Национальное сознание казачества
В первые месяцы 1648 года казацкий сотник Богдан Хмельницкий повел людей, известных московским элитам как «черкасы», в дерзкое восстание против Речи Посполитой. Первое время казаки опирались на помощь крымских татар, но вскоре их восстание получило мощную поддержку широких масс населения, а потом и шляхты тех земель, которые и сегодня входят в состав Украины. В долговременном плане восстание привело к перекройке политической карты Восточной Европы и существенно повлияло на нациеобразующий процесс в регионе, став важной вехой в формировании модерной украинской идентичности и тем самым повлияв на развитие отдельных идентичностей и в России, и в Беларуси
[90]. Что же можно сказать о последствиях восстания для конструирования национальных идентичностей в кратковременной перспективе? Действительно ли можно считать его «национально-освободительной войной украинского народа», как предлагают некоторые современные украинские историки?

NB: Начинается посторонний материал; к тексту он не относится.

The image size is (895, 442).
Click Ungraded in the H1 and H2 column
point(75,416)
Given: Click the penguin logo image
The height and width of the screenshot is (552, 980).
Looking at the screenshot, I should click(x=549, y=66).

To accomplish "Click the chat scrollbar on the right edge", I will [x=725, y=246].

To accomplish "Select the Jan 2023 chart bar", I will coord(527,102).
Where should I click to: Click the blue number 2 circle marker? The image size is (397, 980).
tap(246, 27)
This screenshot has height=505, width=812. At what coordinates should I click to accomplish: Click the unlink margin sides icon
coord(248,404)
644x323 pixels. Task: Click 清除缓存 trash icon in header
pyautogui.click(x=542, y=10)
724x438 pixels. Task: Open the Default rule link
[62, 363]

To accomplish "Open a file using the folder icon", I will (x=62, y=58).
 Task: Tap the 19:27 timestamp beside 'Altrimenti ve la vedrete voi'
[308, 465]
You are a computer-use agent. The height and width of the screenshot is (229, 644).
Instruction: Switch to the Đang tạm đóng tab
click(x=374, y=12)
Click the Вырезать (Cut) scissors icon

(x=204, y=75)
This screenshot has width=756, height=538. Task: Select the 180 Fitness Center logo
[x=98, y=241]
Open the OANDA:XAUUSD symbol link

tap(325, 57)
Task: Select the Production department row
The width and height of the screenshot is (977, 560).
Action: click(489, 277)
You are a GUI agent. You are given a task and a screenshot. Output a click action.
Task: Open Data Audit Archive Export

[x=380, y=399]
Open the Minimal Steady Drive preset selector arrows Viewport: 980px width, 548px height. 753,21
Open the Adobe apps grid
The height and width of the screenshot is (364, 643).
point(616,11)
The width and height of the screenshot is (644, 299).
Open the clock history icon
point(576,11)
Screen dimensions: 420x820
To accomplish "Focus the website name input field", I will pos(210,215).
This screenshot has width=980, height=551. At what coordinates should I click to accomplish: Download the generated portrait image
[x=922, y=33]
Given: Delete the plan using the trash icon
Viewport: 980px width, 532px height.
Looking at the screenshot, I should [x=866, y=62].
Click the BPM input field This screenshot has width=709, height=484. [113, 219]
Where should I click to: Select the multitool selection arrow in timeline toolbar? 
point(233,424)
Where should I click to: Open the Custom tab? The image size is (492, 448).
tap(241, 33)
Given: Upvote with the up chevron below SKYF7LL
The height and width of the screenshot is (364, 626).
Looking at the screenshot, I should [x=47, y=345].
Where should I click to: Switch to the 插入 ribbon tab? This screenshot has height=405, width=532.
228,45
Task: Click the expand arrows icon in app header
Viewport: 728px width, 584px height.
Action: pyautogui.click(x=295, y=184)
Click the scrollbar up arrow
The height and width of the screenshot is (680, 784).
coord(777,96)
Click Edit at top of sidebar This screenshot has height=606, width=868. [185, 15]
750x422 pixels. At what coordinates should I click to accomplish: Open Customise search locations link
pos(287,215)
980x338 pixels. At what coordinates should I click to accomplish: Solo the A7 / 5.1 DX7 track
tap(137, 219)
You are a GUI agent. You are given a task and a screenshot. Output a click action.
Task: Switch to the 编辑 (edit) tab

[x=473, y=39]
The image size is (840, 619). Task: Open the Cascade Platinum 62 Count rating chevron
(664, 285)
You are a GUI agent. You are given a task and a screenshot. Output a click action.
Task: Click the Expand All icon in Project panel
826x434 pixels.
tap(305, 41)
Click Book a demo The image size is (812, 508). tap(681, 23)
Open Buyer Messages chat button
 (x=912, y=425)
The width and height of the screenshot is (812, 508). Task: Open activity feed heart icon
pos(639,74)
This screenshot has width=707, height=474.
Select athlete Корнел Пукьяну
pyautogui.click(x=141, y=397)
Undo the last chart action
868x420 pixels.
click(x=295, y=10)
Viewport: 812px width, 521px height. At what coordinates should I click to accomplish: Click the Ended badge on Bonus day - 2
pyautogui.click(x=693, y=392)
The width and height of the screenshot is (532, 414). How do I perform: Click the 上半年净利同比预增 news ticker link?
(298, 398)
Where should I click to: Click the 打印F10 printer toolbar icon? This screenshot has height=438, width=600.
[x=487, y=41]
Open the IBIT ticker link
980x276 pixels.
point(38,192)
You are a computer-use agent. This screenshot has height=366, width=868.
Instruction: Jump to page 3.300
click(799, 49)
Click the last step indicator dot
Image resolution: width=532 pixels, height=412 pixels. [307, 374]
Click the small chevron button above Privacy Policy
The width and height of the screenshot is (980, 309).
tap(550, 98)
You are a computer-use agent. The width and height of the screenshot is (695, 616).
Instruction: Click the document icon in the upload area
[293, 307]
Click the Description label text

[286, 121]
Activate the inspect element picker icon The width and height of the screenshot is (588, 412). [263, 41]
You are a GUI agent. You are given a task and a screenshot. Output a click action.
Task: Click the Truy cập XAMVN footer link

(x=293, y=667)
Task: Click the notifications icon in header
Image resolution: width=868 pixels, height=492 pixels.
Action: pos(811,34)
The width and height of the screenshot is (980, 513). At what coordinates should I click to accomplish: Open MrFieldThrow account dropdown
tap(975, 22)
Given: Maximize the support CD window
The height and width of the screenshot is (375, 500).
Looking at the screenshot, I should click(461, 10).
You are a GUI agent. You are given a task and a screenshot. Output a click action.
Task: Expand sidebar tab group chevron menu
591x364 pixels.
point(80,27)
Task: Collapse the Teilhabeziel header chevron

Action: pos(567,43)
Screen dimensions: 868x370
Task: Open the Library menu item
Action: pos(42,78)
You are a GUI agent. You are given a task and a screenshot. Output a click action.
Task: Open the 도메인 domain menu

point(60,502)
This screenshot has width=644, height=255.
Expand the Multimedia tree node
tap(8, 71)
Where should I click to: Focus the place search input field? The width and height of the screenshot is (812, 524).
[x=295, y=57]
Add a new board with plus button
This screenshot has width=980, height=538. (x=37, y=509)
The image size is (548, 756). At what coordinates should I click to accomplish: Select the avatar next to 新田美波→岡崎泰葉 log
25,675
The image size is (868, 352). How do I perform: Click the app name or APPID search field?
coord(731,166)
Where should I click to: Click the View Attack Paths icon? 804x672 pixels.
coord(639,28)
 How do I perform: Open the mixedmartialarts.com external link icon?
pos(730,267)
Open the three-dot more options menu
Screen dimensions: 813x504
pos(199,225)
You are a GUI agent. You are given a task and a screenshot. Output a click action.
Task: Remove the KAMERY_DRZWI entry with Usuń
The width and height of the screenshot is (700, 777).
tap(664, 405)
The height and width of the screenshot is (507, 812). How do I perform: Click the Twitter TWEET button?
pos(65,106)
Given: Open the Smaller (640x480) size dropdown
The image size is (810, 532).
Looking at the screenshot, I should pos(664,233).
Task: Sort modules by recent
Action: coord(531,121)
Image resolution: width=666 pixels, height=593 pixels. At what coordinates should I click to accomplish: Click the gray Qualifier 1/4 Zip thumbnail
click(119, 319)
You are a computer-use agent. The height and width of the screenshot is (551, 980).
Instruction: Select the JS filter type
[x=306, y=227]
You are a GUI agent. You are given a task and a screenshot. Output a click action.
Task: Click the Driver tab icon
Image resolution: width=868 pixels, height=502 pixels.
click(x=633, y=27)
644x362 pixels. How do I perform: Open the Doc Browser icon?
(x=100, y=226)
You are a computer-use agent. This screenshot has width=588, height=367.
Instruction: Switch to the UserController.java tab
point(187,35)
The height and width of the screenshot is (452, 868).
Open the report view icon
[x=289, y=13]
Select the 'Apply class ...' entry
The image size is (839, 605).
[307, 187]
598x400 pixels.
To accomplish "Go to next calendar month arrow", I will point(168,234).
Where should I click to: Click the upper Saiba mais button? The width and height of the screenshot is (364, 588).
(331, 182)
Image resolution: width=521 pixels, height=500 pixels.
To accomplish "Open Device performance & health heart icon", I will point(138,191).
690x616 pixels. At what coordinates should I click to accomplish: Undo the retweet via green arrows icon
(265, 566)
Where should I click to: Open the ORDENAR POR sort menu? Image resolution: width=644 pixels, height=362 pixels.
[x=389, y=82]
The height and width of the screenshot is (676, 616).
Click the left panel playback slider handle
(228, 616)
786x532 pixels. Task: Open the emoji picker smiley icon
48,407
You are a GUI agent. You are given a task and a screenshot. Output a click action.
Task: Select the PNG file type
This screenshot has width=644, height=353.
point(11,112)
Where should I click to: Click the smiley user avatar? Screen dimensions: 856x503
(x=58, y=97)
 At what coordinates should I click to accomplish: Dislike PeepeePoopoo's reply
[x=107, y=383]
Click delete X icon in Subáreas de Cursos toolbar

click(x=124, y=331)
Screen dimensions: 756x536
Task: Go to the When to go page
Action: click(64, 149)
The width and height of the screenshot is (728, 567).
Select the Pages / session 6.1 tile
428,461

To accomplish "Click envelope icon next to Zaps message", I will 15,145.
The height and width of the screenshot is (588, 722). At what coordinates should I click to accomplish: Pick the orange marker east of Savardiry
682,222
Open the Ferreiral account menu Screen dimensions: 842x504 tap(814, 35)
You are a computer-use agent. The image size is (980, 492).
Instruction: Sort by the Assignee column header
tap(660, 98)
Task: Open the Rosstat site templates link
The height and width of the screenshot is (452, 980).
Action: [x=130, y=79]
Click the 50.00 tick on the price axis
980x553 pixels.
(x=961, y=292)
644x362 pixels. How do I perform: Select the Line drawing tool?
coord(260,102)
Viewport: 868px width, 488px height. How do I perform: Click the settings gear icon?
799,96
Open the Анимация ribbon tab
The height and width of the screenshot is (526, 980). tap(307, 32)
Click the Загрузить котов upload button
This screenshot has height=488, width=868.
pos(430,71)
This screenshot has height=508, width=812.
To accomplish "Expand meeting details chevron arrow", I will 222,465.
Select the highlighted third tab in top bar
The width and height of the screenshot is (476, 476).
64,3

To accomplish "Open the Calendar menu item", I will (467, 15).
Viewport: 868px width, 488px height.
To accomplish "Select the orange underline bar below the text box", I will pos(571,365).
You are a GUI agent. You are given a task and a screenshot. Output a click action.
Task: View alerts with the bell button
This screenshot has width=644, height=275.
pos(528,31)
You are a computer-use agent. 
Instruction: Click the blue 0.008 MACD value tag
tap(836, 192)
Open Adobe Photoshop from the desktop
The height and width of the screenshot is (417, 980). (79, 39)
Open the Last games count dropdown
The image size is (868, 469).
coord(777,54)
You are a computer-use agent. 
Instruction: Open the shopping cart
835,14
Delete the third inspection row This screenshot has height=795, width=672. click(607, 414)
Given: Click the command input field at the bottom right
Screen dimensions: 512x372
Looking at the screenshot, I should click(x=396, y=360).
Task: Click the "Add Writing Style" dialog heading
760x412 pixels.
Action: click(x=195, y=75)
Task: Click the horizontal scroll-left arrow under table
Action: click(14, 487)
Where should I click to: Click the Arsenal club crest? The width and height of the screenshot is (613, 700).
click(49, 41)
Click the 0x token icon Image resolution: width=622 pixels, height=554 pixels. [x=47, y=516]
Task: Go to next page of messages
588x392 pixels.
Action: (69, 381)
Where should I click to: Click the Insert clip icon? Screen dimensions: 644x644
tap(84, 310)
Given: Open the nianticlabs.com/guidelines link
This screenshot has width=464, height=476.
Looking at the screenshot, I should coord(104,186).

В первых реляциях о восстании его воспринимали таким, каким оно на первых порах и было — казацкими беспорядками. Такое представление разделяли и предводители восстания, и люди, которые пытались его подавить. Жалобы казачества составляли стержень требований, с которыми выступали мятежники. Учитывая то, что правительство сначала планировало подавить это восстание русских православных казаков при помощи отрядов, которые состояли преимущественно из других русских православных казаков, ни одна из сторон конфликта не имела оснований апеллировать к обособленной этнонациональной или религиозной лояльности участников
[91]. Ситуация кардинально изменилась, когда восстание перешло в ряды лояльных к правительству реестровых казаков, а победы казаков над польской регулярной армией в мае 1648 года дали толчок народному восстанию, которое вскоре приобрело выраженные этнические черты, обернувшись, главным образом, войной против поляков и евреев. Эти две этнические категории были связаны с религиозными (католики и иудеи) и социальными (землевладельцы и арендаторы) признаками, хотя зачастую к полякам причисляли полонизированных русских шляхтичей. Предводители восстания воспользовались новыми обстоятельствами и беспрецедентными возможностями, которые были открыты ими для позиционирования себя как лидеров православной Руси. Таким образом, в июне 1648 года Хмельницкий в письмах начал обращаться к властям с требованиями, касавшимися защиты прав Православной церкви в таких далеких от казацких земель местах, как город Красностав на крайнем западе украинской этнической территории
[92]. Под конец 1648 года казацкие отряды достигли польско-украинской этнической границы и неожиданно (с военно-стратегической точки зрения) остановились. Объяснение подобных действий следует искать в культурной плоскости. Хмельницкий сумел взять украинские земли под контроль отчасти благодаря тому, что, как отметил в июне 1648 года коронный подканцлер Анджей Лещинский, «вся Русь бежит от нас к нему и настежь открывает перед ним врата городов»
[93]. Такая встреча никак не была гарантирована казацкому гетману на польской территории.